The announcement that criminal defence firms that have secured new legal aid contracts will ‘be invited’ to help the Legal Aid Agency resist challenges from unsuccessful bidders has provoked outrage across the profession.
Several firms are expected to challenge the government’s award of new contracts, which are due to commence on 11 January.
In letters seen by the Gazette, the Legal Aid Agency told firms giving notice of action: ‘If you decide to issue proceedings, please note that we will consider applying for a group litigation order under Part 19 and Practice Direction 19B of the Civil Procedure Rules to manage these claims in a proportionate and cost-effective manner.
‘We also will be inviting those firms who have been successful to be joined as parties should you issue proceedings.’
Law Society president Jonathan Smithers (pictured) said it was not members’ responsibility to defend the agency against claims that the tender process was seriously flawed.
‘Widespread litigation, coming on top of the delay in issuing results and entering into contracts, means that the LAA’s current timetable is unachievable,’ he said.

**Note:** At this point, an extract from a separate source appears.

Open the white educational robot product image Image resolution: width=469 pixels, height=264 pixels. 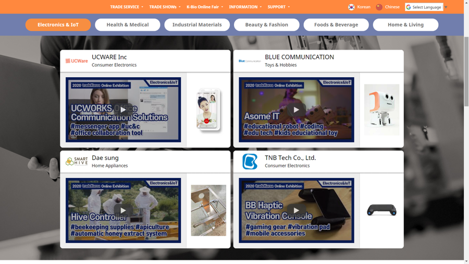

Law Society chief executive Catherine Dixon today wrote to LAA director general Matthew Coats, saying there was an ‘urgent’ need for the agency to make a public statement on how it intends to procure services in areas subject to a procurement challenge.
Ian Henery, managing director of West Midlands firm Ian Henery Solicitors, which was awarded a duty solicitor contract, described the LAA’s move as ‘blatant divide and rule tactics’.
In a draft email calling for future collective action between the 13 West Midlands duty solicitor contract holders, Henery said: ‘What would it say about the members of this firm – or our consortium – if we mocked those firms who were unsuccessful in their bids for a duty solicitor contract?’
A spokesperson for the agency said: ‘We will robustly defend any legal action issued.’